EXERCISE
Reproduce the listing exactly, keeping every word as it is.

### SUPPLIED MATERIAL

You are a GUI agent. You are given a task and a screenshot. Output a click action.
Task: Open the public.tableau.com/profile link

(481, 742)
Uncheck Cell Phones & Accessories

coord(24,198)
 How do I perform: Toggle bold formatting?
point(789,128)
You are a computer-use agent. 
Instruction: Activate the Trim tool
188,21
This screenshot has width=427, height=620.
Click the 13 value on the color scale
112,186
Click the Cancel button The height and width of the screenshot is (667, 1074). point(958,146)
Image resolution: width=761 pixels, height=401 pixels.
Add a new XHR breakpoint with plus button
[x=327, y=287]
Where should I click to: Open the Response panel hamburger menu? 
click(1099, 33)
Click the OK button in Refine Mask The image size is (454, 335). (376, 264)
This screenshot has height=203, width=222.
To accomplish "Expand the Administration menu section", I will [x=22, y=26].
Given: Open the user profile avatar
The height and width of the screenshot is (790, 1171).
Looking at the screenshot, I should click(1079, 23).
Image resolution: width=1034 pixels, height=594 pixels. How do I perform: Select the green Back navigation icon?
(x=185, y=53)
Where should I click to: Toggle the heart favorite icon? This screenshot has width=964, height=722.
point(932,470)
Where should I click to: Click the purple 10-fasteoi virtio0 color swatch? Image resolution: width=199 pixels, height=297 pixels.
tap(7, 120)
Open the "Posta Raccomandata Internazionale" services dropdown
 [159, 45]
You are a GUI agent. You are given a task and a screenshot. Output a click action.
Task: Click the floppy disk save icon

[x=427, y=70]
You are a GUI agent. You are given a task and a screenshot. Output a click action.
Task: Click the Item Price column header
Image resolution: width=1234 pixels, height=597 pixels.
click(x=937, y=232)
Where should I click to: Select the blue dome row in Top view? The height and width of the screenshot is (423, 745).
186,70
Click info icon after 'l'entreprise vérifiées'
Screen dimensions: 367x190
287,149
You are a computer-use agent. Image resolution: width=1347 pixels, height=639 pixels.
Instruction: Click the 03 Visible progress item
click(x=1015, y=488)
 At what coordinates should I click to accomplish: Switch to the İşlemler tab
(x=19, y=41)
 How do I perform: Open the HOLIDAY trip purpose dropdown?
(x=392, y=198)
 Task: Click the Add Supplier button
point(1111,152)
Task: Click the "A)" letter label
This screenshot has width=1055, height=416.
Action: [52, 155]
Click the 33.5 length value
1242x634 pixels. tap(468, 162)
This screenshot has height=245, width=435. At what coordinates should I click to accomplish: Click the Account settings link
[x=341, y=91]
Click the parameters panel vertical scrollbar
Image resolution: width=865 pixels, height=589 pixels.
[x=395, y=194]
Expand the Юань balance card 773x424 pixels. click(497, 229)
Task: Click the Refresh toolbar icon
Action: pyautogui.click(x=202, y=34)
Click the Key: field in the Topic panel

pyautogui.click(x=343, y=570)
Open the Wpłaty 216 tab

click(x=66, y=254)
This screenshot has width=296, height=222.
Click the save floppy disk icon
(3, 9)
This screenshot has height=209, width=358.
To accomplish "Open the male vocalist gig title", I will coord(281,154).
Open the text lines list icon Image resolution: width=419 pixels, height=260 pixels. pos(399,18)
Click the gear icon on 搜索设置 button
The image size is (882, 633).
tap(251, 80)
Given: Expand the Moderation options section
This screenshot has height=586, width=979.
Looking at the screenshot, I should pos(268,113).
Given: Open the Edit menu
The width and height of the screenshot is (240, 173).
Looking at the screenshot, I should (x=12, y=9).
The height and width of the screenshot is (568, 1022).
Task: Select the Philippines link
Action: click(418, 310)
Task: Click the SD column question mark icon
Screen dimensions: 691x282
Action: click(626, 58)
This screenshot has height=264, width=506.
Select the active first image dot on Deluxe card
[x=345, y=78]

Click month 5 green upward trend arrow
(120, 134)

######

RESULT
You are a GUI agent. You are given a task and a screenshot. Output a click action.
Task: Open the public.tableau.com/profile link

(481, 742)
Uncheck Cell Phones & Accessories

coord(24,198)
 How do I perform: Toggle bold formatting?
point(789,128)
You are a computer-use agent. 
Instruction: Activate the Trim tool
188,21
This screenshot has width=427, height=620.
Click the 13 value on the color scale
112,186
Click the Cancel button The height and width of the screenshot is (667, 1074). point(958,146)
Image resolution: width=761 pixels, height=401 pixels.
Add a new XHR breakpoint with plus button
[x=327, y=287]
Where should I click to: Open the Response panel hamburger menu? 
click(1099, 33)
Click the OK button in Refine Mask The image size is (454, 335). (376, 264)
This screenshot has height=203, width=222.
To accomplish "Expand the Administration menu section", I will [x=22, y=26].
Given: Open the user profile avatar
The height and width of the screenshot is (790, 1171).
Looking at the screenshot, I should click(1079, 23).
Image resolution: width=1034 pixels, height=594 pixels. How do I perform: Select the green Back navigation icon?
(x=185, y=53)
Where should I click to: Toggle the heart favorite icon? This screenshot has width=964, height=722.
point(932,470)
Where should I click to: Click the purple 10-fasteoi virtio0 color swatch? Image resolution: width=199 pixels, height=297 pixels.
tap(7, 120)
Open the "Posta Raccomandata Internazionale" services dropdown
 [159, 45]
You are a GUI agent. You are given a task and a screenshot. Output a click action.
Task: Click the floppy disk save icon

[x=427, y=70]
You are a GUI agent. You are given a task and a screenshot. Output a click action.
Task: Click the Item Price column header
Image resolution: width=1234 pixels, height=597 pixels.
click(x=937, y=232)
Where should I click to: Select the blue dome row in Top view? The height and width of the screenshot is (423, 745).
186,70
Click info icon after 'l'entreprise vérifiées'
Screen dimensions: 367x190
287,149
You are a computer-use agent. Image resolution: width=1347 pixels, height=639 pixels.
Instruction: Click the 03 Visible progress item
click(x=1015, y=488)
 At what coordinates should I click to accomplish: Switch to the İşlemler tab
(x=19, y=41)
 How do I perform: Open the HOLIDAY trip purpose dropdown?
(x=392, y=198)
 Task: Click the Add Supplier button
point(1111,152)
Task: Click the "A)" letter label
This screenshot has width=1055, height=416.
Action: [52, 155]
Click the 33.5 length value
1242x634 pixels. tap(468, 162)
This screenshot has height=245, width=435. At what coordinates should I click to accomplish: Click the Account settings link
[x=341, y=91]
Click the parameters panel vertical scrollbar
Image resolution: width=865 pixels, height=589 pixels.
[x=395, y=194]
Expand the Юань balance card 773x424 pixels. click(497, 229)
Task: Click the Refresh toolbar icon
Action: pyautogui.click(x=202, y=34)
Click the Key: field in the Topic panel

pyautogui.click(x=343, y=570)
Open the Wpłaty 216 tab

click(x=66, y=254)
This screenshot has width=296, height=222.
Click the save floppy disk icon
(3, 9)
This screenshot has height=209, width=358.
To accomplish "Open the male vocalist gig title", I will coord(281,154).
Open the text lines list icon Image resolution: width=419 pixels, height=260 pixels. pos(399,18)
Click the gear icon on 搜索设置 button
The image size is (882, 633).
tap(251, 80)
Given: Expand the Moderation options section
This screenshot has height=586, width=979.
Looking at the screenshot, I should pos(268,113).
Given: Open the Edit menu
The width and height of the screenshot is (240, 173).
Looking at the screenshot, I should (x=12, y=9).
The height and width of the screenshot is (568, 1022).
Task: Select the Philippines link
Action: click(418, 310)
Task: Click the SD column question mark icon
Screen dimensions: 691x282
Action: click(626, 58)
This screenshot has height=264, width=506.
Select the active first image dot on Deluxe card
[x=345, y=78]

Click month 5 green upward trend arrow
(120, 134)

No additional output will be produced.